### Assigned task
Pick out every line of the entries below where "code" occurs, and copy those lines.

*** Supplied material Section Begins ***

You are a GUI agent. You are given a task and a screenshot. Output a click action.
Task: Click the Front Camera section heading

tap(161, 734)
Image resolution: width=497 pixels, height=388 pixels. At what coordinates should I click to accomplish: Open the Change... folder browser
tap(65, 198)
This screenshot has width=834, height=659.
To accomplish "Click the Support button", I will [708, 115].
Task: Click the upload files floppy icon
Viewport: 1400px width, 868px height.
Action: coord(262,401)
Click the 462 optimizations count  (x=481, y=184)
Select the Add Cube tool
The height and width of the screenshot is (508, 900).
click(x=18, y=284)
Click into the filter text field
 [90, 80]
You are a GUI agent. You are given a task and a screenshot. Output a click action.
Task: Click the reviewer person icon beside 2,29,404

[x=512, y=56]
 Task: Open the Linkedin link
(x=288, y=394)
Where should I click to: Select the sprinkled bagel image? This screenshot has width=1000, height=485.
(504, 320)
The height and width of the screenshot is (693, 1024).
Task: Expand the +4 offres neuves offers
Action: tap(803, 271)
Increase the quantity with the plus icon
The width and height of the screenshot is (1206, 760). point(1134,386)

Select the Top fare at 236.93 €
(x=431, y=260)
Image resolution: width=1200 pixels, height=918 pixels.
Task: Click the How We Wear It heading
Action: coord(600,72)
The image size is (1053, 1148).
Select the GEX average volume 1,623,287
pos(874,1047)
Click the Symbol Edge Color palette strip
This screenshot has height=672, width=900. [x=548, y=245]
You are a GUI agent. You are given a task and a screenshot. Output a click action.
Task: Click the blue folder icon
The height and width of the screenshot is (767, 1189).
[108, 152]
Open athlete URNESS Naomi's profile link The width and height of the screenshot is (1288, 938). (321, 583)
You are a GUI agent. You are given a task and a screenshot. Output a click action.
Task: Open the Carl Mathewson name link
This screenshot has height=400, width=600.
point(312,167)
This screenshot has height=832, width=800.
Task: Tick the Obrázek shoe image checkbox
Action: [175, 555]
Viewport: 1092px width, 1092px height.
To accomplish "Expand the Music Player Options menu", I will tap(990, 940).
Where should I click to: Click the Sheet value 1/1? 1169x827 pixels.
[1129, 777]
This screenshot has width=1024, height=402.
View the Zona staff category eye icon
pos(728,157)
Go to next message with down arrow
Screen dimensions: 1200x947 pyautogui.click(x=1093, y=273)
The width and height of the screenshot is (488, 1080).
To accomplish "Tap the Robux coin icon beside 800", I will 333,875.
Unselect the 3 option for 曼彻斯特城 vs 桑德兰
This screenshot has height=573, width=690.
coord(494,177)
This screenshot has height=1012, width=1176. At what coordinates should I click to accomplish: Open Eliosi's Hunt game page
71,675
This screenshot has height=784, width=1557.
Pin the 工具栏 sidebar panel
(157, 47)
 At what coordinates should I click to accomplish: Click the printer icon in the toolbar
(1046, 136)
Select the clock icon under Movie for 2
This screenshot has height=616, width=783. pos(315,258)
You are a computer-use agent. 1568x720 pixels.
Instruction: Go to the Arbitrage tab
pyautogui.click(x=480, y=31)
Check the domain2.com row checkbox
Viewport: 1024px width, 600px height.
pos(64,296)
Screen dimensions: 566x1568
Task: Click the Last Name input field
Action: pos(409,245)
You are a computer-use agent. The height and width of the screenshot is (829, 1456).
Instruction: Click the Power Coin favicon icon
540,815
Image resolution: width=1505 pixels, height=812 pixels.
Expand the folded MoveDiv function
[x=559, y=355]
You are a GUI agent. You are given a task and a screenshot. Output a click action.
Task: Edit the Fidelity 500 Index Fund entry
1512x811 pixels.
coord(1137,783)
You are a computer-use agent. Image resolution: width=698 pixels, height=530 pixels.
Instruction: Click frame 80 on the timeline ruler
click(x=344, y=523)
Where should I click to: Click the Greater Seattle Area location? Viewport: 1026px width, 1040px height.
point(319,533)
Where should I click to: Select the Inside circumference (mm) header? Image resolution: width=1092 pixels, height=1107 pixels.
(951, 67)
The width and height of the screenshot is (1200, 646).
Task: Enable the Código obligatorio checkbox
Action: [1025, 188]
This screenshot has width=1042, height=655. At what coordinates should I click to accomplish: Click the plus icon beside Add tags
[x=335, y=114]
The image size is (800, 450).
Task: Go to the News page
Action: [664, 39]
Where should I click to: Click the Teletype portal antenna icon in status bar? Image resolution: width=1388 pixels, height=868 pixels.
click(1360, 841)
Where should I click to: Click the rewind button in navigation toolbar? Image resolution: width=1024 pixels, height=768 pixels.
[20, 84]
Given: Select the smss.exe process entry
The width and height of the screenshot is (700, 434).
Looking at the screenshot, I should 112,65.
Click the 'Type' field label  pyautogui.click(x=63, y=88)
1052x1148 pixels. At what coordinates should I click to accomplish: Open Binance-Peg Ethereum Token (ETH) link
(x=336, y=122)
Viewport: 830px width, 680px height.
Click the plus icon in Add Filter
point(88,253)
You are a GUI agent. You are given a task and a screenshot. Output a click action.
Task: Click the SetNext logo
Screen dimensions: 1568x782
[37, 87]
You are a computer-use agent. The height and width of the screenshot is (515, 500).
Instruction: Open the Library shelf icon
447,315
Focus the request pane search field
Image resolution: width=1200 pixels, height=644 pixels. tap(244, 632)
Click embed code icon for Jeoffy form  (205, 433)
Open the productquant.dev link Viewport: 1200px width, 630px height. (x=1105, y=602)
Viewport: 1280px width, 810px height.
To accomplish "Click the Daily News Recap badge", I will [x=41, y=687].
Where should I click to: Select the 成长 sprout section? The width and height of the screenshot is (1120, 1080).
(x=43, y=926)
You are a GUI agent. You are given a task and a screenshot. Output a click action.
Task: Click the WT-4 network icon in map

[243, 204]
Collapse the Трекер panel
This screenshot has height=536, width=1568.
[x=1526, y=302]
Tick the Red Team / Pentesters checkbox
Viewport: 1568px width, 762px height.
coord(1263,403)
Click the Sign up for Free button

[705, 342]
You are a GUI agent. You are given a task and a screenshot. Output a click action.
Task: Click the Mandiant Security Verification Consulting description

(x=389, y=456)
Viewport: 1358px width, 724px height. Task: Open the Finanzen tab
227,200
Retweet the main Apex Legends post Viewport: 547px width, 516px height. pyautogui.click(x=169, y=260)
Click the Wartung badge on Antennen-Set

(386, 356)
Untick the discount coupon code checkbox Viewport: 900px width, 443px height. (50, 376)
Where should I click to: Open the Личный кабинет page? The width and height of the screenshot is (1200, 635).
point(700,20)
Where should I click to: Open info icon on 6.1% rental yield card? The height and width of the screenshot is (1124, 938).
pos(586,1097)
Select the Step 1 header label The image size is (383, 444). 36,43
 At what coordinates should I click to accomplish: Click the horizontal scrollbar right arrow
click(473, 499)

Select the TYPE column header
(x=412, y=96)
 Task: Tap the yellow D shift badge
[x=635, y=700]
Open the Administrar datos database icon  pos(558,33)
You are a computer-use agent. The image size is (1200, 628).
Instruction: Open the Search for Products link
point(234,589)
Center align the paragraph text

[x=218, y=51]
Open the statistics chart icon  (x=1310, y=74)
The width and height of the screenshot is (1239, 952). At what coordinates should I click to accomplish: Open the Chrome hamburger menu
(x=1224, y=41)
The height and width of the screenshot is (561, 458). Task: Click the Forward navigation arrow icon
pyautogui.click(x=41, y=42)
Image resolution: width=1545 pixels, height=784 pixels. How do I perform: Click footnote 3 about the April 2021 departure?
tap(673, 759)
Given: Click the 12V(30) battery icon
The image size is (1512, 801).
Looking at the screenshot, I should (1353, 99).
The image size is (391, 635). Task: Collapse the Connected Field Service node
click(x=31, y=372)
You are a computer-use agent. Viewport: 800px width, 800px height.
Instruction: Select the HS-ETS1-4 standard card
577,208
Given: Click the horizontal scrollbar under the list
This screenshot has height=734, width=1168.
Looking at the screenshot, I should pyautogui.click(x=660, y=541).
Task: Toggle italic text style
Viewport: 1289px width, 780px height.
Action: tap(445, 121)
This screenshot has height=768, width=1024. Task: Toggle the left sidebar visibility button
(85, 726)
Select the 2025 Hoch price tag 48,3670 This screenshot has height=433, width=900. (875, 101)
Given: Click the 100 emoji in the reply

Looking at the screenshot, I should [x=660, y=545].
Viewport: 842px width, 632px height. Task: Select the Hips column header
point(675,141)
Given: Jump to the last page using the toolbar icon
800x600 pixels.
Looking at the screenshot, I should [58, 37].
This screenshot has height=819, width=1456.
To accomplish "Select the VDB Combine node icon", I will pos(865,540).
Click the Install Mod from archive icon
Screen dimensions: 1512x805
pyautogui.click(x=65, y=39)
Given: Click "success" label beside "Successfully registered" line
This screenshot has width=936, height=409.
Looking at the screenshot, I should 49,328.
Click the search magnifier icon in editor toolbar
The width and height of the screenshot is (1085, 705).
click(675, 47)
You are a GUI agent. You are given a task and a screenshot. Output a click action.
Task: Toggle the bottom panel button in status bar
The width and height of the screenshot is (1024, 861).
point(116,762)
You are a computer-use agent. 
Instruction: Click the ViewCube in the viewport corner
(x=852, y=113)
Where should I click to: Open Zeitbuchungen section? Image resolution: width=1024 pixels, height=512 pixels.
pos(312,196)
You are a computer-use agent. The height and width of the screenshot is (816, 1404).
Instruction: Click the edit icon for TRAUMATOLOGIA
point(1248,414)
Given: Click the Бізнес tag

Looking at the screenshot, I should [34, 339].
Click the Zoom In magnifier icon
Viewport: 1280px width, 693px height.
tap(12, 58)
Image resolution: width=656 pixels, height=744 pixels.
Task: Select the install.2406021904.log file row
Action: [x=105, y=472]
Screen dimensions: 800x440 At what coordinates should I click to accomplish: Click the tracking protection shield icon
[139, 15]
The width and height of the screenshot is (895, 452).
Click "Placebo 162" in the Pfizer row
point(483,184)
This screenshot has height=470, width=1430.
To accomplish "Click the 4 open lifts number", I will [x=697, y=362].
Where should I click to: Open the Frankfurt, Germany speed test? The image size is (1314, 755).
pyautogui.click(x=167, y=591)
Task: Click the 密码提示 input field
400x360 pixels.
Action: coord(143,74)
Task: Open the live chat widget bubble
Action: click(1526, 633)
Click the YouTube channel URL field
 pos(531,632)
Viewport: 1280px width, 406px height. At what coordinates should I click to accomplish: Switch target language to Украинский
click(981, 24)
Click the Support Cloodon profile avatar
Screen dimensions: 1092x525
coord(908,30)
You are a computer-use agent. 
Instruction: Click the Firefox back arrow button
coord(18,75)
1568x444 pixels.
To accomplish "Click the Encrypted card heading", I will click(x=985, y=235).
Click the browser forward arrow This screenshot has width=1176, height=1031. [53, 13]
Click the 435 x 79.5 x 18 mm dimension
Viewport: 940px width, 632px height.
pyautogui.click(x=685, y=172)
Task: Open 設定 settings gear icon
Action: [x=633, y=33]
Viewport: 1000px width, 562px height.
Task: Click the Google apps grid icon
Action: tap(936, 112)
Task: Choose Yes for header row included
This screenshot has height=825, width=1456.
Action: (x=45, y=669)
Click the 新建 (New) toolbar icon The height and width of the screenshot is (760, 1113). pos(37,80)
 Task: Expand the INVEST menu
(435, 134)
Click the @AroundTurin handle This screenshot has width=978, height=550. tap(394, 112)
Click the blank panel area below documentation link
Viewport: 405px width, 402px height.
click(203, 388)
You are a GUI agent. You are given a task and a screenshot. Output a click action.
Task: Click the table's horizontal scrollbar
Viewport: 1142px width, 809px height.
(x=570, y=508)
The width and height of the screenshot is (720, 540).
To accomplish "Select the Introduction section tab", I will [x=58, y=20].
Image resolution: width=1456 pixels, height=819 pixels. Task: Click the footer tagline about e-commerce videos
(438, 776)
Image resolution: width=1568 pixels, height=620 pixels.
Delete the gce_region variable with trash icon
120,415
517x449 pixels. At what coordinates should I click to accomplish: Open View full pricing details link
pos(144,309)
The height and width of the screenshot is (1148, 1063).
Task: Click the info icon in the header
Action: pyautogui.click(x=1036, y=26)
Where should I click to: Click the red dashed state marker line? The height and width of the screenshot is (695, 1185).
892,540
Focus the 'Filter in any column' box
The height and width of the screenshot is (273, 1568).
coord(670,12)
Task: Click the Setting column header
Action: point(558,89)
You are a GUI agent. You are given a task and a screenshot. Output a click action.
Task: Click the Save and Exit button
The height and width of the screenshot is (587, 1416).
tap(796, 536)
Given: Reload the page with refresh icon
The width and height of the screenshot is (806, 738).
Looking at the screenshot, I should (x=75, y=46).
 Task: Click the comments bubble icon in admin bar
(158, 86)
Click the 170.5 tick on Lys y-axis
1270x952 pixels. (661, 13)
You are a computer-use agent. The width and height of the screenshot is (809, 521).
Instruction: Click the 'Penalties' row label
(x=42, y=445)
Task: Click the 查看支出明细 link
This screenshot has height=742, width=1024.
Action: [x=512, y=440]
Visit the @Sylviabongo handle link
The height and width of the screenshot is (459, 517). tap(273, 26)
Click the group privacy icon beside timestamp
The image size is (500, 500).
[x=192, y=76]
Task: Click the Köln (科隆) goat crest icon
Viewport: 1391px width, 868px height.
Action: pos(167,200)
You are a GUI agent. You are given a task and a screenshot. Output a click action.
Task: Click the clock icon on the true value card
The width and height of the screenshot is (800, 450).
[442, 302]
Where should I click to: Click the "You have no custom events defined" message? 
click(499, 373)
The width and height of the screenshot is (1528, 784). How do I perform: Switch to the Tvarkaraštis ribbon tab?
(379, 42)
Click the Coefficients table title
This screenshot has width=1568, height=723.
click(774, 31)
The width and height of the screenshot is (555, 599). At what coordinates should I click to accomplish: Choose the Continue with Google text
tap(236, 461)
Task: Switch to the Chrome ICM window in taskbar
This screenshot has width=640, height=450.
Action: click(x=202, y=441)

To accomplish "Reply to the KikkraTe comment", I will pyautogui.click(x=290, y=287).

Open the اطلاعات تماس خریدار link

*** Supplied material Section Ends ***

### Answer space
Click embed code icon for Jeoffy form  (205, 433)
Untick the discount coupon code checkbox Viewport: 900px width, 443px height. (50, 376)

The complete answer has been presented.